Tap-holes, waste and the bottle trap
Two fittings decide whether your basin looks finished and drains cleanly — the tap-hole configuration and the waste-plus-trap below.
Tap-hole configuration
Basins are pre-drilled (or left blank) for the tap you plan to use. Choose the tap first, then the basin.
- Single tap-hole — one central hole for a basin mixer (one spout, one or two handles for hot and cold). The most common modern choice.
- Three tap-holes — separate hot tap, cold tap and spout, spaced at a standard centre distance, for a traditional pillar-tap set.
- No tap-hole (blank) — for a wall-mounted tap or a deck-mounted tap on the counter behind a vessel basin. The basin body stays clean; plumbing must be roughed into the wall accurately.
Match this to the basin mixer taps guide before you buy — a single-hole basin cannot take a three-piece set, and a wall tap needs its rough-in fixed before tiling.
Waste and trap
- Waste coupling — the drain fitting in the basin bottom. A pop-up waste (opens and closes with a lever) suits a plugged basin; a simpler slotted/free-flow waste (no plug, always open) suits Indian washing habits where a running basin is normal and it self-drains an overflow.
- Overflow — most ceramic basins include a moulded overflow slot; if your basin has one, use a slotted waste so the overflow can drain.
- Bottle trap — the P- or bottle-shaped trap below the waste holds a water seal that blocks drain gas and smell from rising into the room. On a wall-hung or vessel basin the trap shows, so a chrome bottle trap is worth the extra over a plastic one. A basin without a working trap will smell — this is not optional.
How to choose — a quick path
Walk the decision in order and the basin picks itself:
1. Start with the room. Small and want it open? Wall-hung. Need storage? Under-counter vanity. Powder-room show-piece? Vessel. Tight budget, rough plumbing? Pedestal.
2. Set the plumbing.

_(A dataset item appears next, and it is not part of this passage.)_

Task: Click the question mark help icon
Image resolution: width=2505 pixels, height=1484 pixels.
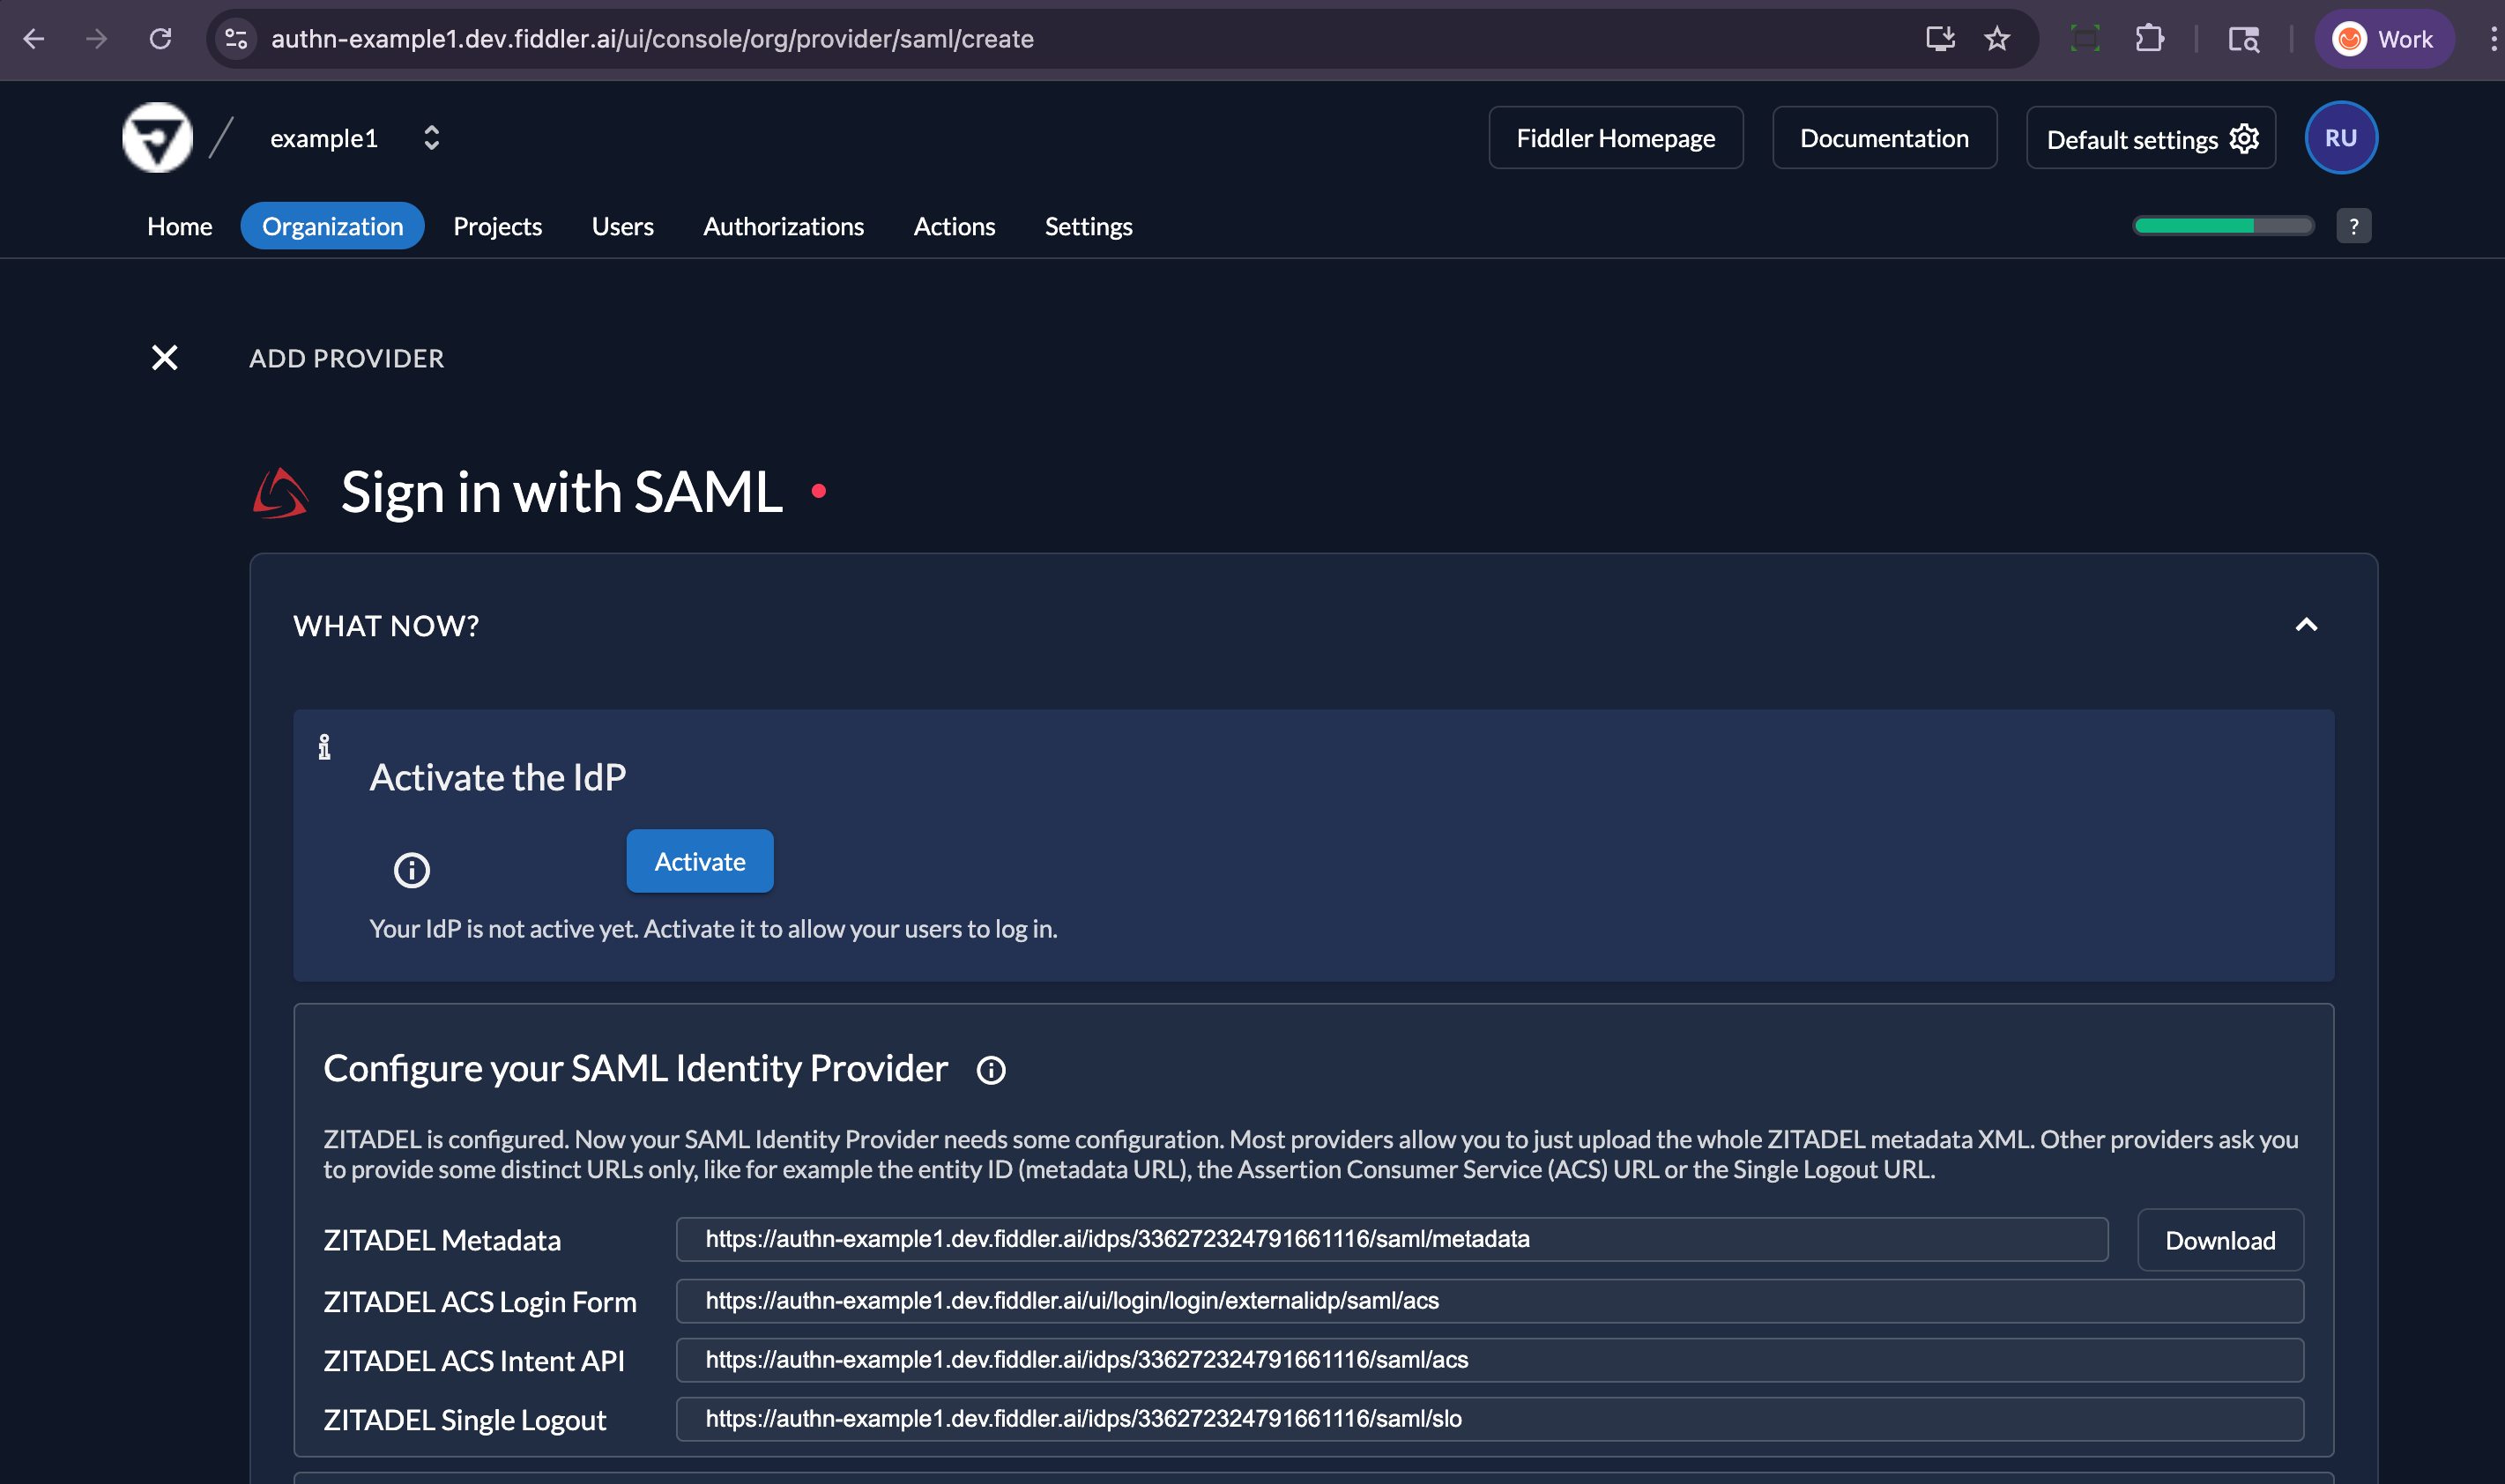Action: [2354, 225]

Wall-hung and wall-tap basins need the rough-in and load-bearing fixed before tiling — decide early. Pedestals forgive late decisions.
3. Pick the material for who uses it. Hard-water family bathroom → vitreous china. Low-use luxury → stone, glass or solid surface.

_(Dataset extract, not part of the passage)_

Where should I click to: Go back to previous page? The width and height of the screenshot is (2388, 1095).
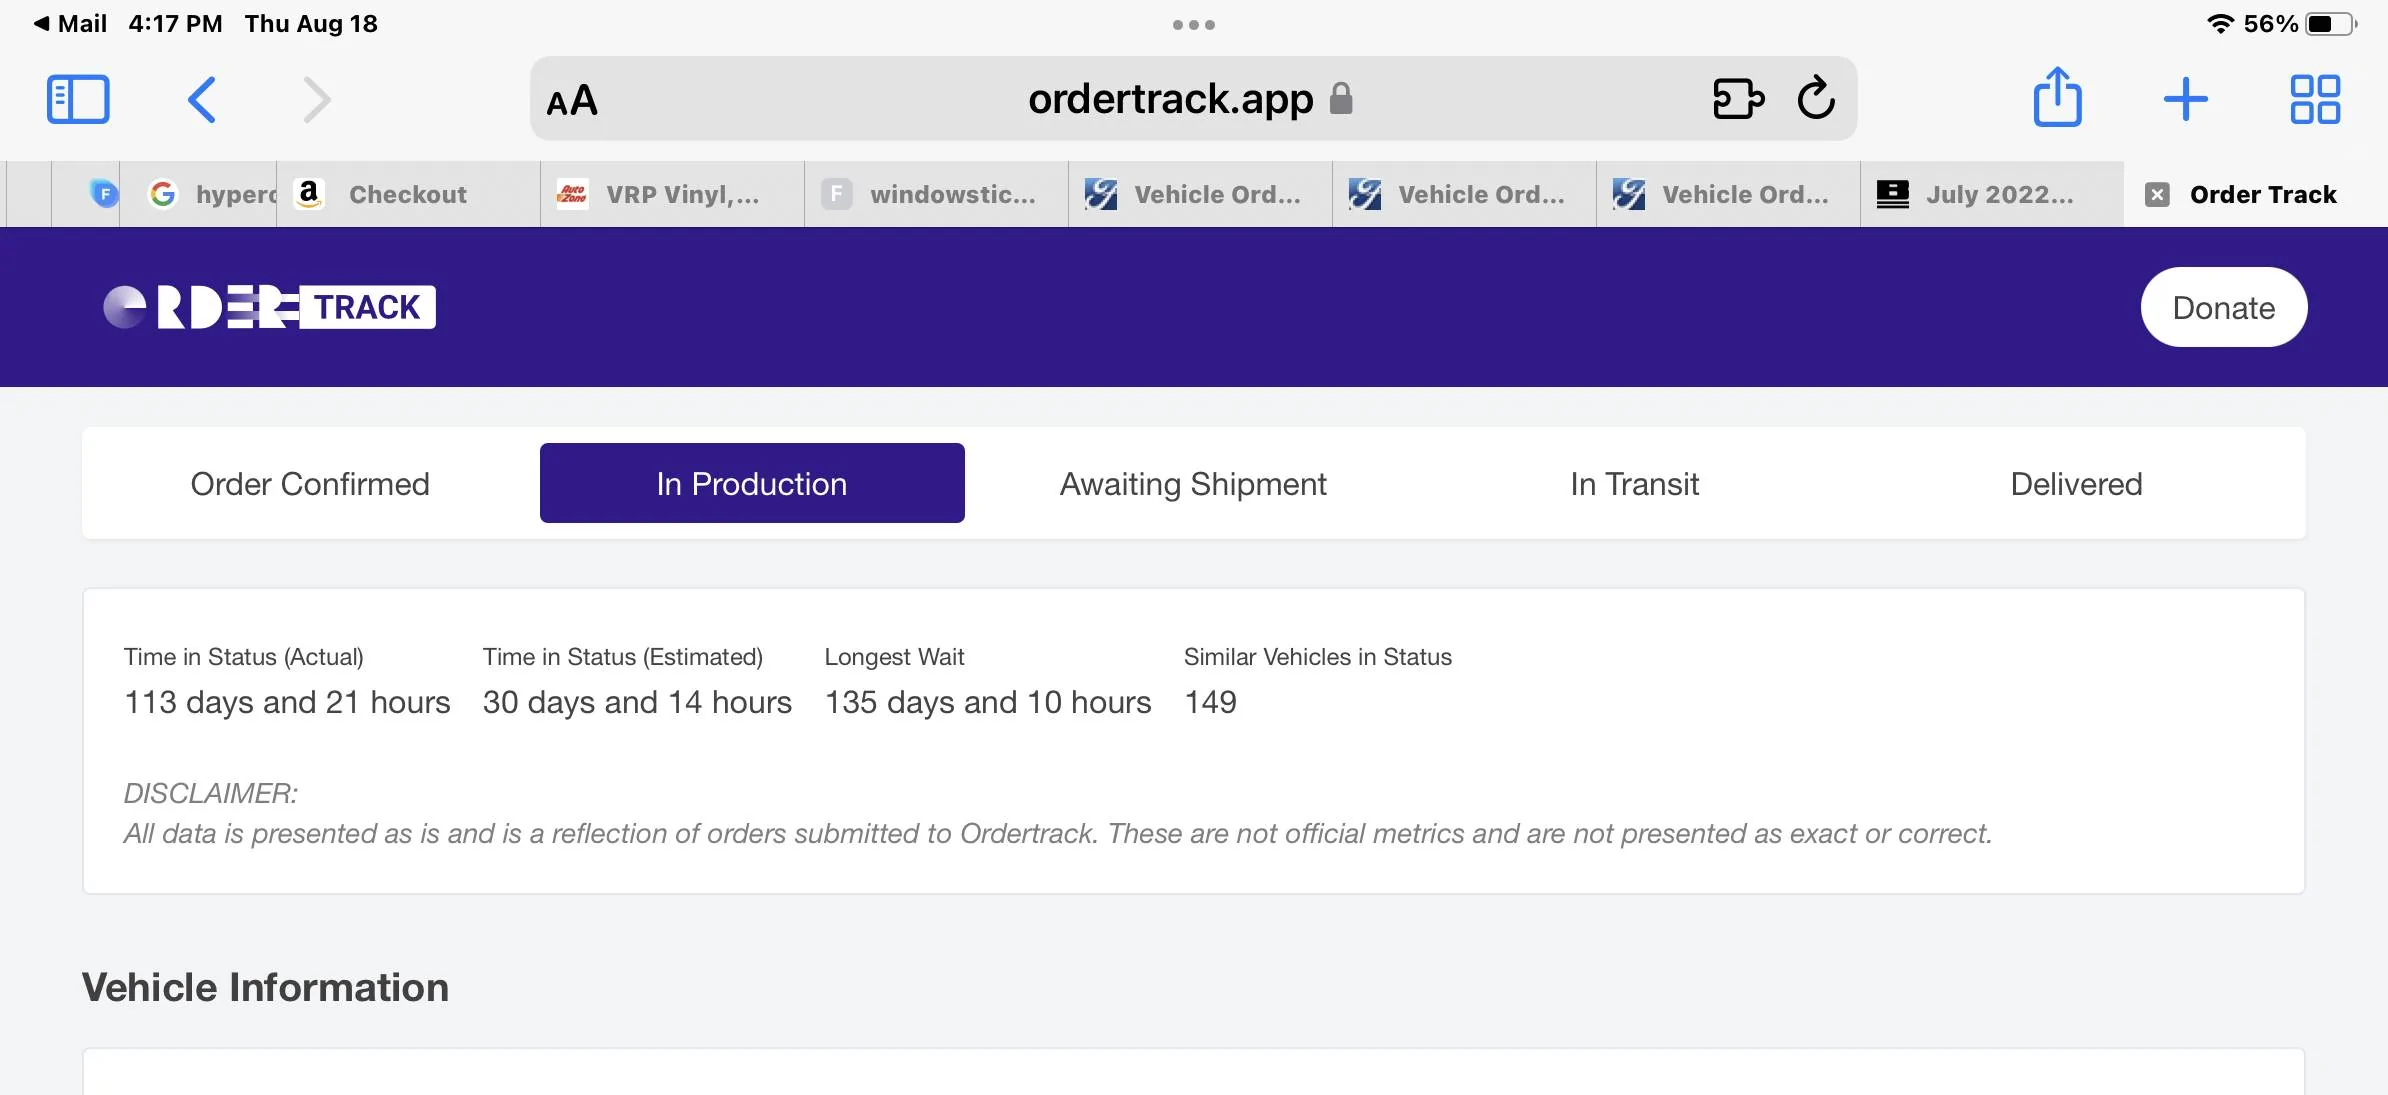tap(202, 99)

4. Lock the rim at 820 – 840 mm — and if it is a vessel basin, drop the counter to ~700 mm so the finished rim still lands there.
5. Match tap-hole to tap, and insist on a working trap (chrome if it shows).

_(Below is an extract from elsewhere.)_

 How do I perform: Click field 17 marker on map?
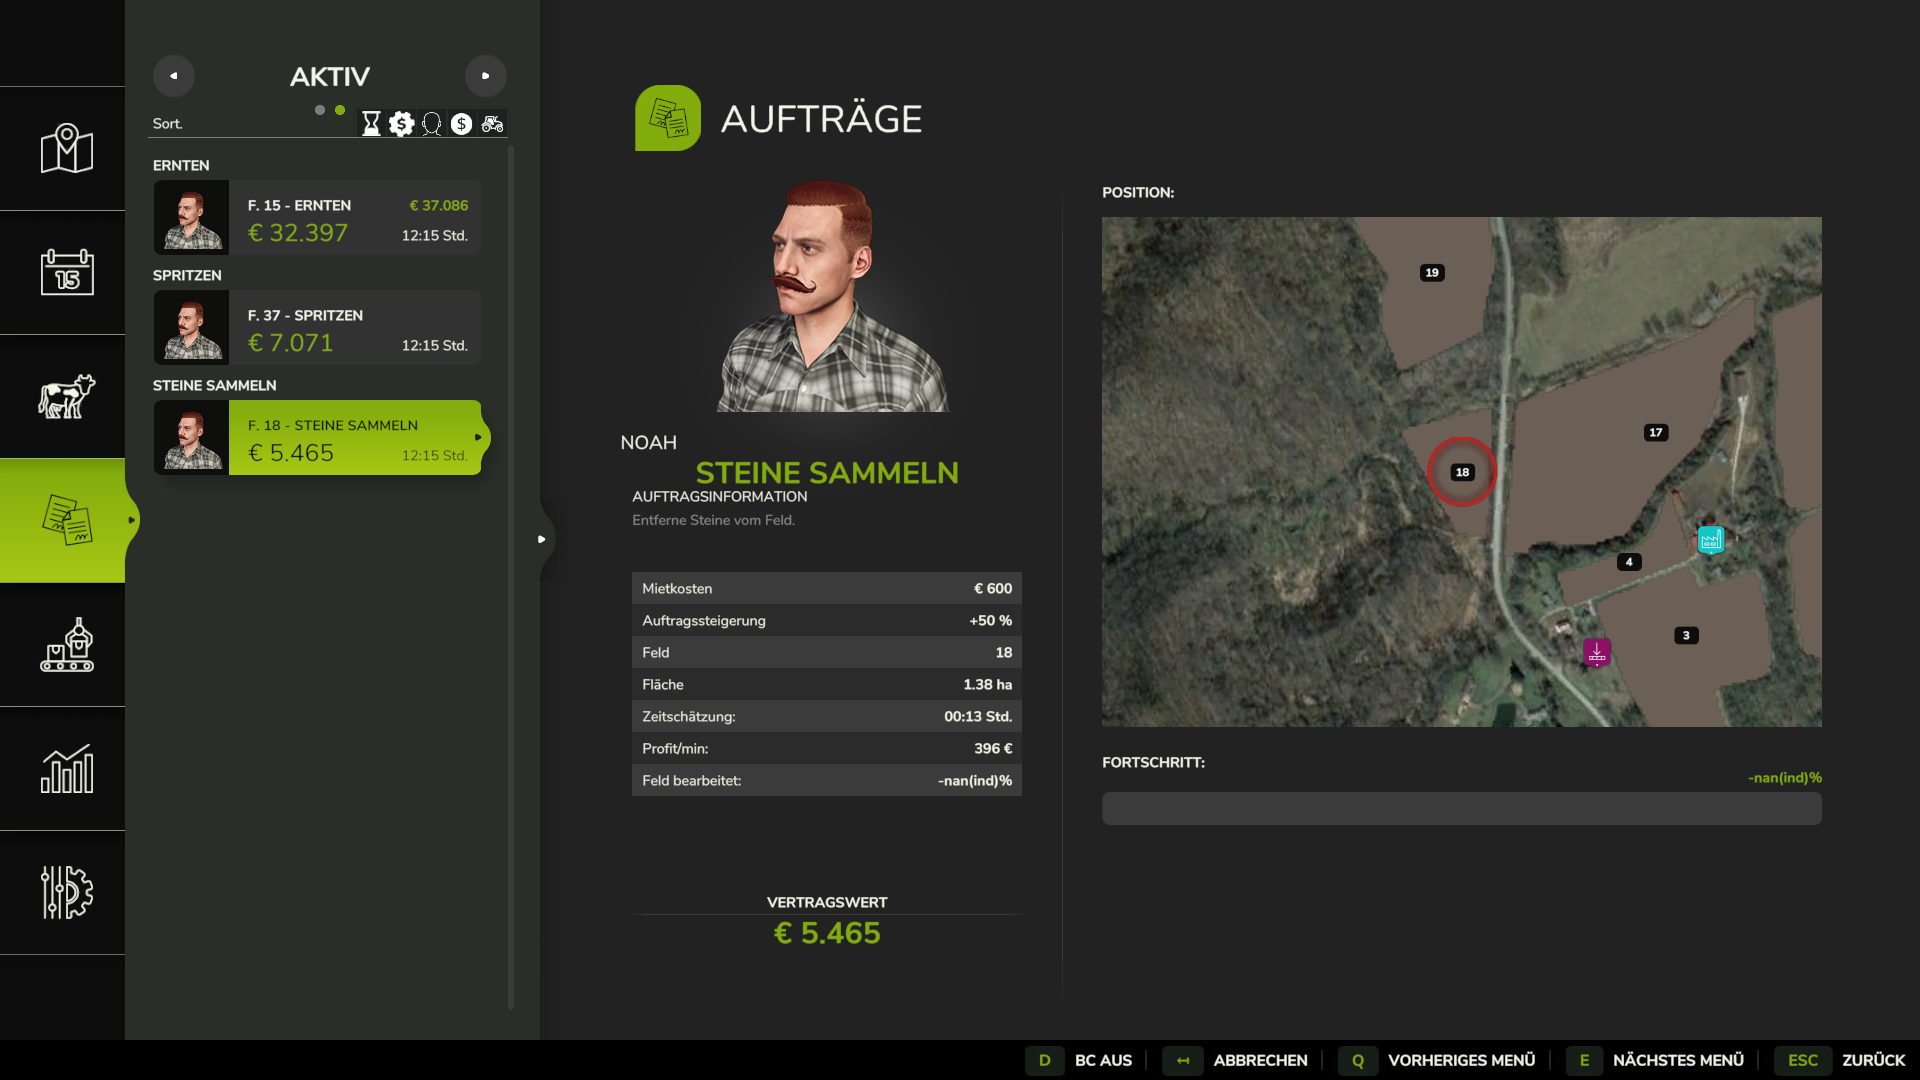(x=1656, y=433)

A few honest don'ts drawn from what fails in Indian bathrooms:
- Don't put a glass or polished-stone basin in a hard-water family bathroom unless someone will squeegee it daily — it will look permanently spotted.
- Don't let the mason set basin height by eye; write 820–840 mm to rim on the drawing.
- Don't buy a beautiful vessel bowl and mount it on a standard 800 mm counter — the rim ends up near a metre and everyone splashes.
- Don't skip the bottle trap or accept a bare plastic P-trap on a wall-hung basin — it will smell and look unfinished.
Sort these and the basin becomes what it should be — the quiet, reliable fitting you never think about, twelve times a day, for the next twenty years.
References
- IS 2556 (Bureau of Indian Standards) — Vitreous sanitary appliances (vitreous china): dimensions, quality and test requirements for wash basins and other sanitaryware.
- NBC 2016 (National Building Code of India), Part 9 Plumbing Services — sanitary fixtures, traps, water seals and drainage provisions.
- IS 1172 — Basic requirements for water supply, drainage and sanitation.
- IS 774 / IS 771 — Vitreous / fireclay sanitary appliances and flushing/waste fittings, referenced for trap and waste seals.
- CPHEEO Manual on Water Supply and Sanitation (Ministry of Housing and Urban Affairs) — fixture and drainage design guidance for Indian buildings.